Quantitative Bioanalysis : Liquid separations coupled to targeted mass spectrometric measurements of bioactive compounds

Sammanfattning: Performing quantitative analysis of targeted bioactive compounds in biological samples, such as blood plasma, cerebrospinal fluid or extracts from pig liver, put high demands on the ruggedness of the method acquiring the results. In addition to the complexity of the sample matrix, the bioactive compounds targeted for analysis usually have low levels of natural abundance, further increasing the demand on the analytical method sensitivity. Furthermore, quantitation of analytes at trace levels in the presence of large amounts of interfering species in biofluids must aim for repeatable precision, high accuracy ensuring the closeness to the true values, a linear response spanning over several orders of magnitude and low limits of quantitation to be valid for monitoring disease states in clinical analysis.An analytical method most commonly follow a certain order of events, called the analytical chain, which includes; experimental planning, sampling, sample pre-treatment, separation of species, detection, evaluation, interpretation and validation, all equally important for the outcome of the results.In this thesis, the scope has been to create novel methods, or to refine already existing methods, in order to achieve even better performances of the different events in the analytical chain.One of the aspects has been to sample and enrich analytes in vivo by the use of solid supported microdialysis, giving the advantage of almost real-time monitoring of analyte levels within a living host with targeted selectivity due to the analyte affinity for solid particles.
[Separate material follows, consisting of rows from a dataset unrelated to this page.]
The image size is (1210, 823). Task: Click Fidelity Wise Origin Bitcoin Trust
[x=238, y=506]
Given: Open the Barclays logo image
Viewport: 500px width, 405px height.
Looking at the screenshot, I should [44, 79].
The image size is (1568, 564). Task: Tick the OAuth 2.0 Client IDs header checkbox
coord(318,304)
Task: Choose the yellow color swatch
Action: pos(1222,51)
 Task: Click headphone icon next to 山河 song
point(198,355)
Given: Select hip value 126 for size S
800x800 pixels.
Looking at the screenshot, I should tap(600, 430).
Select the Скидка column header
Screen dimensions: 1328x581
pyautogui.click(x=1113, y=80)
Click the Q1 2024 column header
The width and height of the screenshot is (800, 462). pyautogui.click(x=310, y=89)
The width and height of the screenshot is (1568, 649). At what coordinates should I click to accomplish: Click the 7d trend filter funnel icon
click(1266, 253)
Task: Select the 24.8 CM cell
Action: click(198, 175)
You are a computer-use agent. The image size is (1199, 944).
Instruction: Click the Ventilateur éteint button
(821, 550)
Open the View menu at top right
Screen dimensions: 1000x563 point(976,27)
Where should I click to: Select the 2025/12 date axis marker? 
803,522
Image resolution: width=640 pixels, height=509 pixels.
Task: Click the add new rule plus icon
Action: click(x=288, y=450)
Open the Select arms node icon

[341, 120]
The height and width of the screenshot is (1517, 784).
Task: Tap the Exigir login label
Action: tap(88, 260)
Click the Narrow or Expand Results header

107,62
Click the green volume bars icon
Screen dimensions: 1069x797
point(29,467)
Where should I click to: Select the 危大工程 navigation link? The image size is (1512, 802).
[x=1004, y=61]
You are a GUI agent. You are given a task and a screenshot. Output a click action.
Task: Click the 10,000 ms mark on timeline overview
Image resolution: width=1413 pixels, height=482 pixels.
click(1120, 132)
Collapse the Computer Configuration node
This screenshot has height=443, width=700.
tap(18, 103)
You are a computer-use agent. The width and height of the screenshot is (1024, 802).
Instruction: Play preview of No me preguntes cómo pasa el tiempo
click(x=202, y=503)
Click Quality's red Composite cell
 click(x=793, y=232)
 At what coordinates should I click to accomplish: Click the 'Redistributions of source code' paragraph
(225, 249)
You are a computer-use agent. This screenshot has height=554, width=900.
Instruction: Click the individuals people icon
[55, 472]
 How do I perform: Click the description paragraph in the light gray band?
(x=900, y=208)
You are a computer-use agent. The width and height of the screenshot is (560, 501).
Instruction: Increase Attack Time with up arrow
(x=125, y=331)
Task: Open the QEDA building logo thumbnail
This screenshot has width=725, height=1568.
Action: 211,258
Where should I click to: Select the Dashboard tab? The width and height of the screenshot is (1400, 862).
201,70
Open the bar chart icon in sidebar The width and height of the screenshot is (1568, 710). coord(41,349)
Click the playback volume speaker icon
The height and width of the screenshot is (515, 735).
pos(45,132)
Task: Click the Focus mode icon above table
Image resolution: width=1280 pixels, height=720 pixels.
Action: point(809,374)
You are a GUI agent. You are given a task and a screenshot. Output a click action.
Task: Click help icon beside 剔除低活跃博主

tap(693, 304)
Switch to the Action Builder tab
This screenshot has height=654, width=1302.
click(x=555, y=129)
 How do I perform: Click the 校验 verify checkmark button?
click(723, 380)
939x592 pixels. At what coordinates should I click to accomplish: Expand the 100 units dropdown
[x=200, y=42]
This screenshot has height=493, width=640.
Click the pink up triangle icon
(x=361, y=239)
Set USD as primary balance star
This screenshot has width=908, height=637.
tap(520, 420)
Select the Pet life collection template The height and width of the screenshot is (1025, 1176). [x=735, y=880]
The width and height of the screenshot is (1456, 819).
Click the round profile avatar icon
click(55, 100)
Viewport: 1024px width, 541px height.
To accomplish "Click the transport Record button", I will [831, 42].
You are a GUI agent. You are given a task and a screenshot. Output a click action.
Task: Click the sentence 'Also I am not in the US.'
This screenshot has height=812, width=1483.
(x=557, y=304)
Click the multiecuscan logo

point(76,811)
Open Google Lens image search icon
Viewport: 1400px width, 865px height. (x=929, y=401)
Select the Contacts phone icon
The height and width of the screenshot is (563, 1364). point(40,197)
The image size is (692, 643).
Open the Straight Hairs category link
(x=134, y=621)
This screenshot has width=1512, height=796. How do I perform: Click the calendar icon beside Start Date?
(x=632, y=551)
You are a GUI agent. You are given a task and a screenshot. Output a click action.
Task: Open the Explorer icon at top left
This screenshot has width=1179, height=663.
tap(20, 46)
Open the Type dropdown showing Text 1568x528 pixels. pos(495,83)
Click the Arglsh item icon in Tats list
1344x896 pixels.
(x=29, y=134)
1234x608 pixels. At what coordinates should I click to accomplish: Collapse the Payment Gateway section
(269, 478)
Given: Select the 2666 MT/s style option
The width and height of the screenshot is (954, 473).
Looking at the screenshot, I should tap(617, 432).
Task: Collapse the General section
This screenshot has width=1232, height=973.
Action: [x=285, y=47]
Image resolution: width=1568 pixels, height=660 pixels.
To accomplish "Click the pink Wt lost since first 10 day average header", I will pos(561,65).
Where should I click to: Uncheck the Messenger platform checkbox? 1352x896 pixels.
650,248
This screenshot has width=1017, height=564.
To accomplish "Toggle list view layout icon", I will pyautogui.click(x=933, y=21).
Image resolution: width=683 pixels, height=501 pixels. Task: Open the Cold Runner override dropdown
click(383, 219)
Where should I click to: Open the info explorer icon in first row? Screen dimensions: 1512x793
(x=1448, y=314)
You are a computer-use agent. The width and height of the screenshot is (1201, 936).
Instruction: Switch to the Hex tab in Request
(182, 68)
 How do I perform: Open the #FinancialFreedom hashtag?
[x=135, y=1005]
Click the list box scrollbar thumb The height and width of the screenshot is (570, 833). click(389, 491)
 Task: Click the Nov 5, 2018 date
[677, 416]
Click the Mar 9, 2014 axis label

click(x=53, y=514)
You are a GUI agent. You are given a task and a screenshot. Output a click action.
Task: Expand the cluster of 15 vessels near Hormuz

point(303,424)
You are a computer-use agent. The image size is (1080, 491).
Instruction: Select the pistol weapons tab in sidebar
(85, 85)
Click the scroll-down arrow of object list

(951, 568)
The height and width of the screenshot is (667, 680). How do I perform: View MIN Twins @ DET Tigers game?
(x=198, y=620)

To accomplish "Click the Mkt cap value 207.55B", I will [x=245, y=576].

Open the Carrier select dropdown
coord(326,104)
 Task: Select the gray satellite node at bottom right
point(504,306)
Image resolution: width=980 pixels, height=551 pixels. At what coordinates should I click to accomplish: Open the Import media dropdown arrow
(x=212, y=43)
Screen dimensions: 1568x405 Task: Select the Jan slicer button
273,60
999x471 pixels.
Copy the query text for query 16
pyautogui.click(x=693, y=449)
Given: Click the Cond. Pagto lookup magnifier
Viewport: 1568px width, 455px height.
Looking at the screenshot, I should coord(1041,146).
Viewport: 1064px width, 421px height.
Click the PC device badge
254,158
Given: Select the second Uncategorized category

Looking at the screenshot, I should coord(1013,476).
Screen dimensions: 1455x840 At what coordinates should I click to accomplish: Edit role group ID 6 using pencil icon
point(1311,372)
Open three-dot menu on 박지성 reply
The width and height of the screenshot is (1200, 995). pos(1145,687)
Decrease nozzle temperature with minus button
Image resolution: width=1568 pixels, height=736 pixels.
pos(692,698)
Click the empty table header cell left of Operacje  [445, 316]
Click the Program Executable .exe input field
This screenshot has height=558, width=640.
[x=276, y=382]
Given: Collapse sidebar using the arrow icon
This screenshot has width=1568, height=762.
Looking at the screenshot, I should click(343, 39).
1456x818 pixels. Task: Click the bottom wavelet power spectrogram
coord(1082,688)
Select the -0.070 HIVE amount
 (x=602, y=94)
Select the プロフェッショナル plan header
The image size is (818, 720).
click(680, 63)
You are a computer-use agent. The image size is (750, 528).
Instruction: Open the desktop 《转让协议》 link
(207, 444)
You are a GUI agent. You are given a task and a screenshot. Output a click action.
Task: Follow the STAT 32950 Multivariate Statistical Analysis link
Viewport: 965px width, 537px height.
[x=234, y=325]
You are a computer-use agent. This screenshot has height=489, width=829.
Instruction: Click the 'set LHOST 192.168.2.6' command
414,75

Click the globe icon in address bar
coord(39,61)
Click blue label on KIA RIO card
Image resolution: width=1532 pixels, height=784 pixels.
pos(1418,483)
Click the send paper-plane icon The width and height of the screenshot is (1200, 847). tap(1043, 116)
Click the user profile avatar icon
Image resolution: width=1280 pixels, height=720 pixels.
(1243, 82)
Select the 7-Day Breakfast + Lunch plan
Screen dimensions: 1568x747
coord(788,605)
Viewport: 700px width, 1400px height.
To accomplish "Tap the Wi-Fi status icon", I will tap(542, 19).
Another aspect to selectively clean and enrich analytes in a complex matrix has been developed and automated on-line by the use of a column-switching technique before the analytical separation. By using several steps of extraction and separation coupled on-line to selected detection by the use of a triple quadrupole mass spectrometer facilitates great selectivity of species. The mass spectrometer also gives the ability to distinguish between isotopically labelled analogues coeluting with the analytes yielding the necessary accuracy for quantitative evaluation.Both development of analytical methods and clinical applications has been performed, as well as improvements of existing techniques, all to improve the quantitation of trace levels of targeted analytes in biofluids.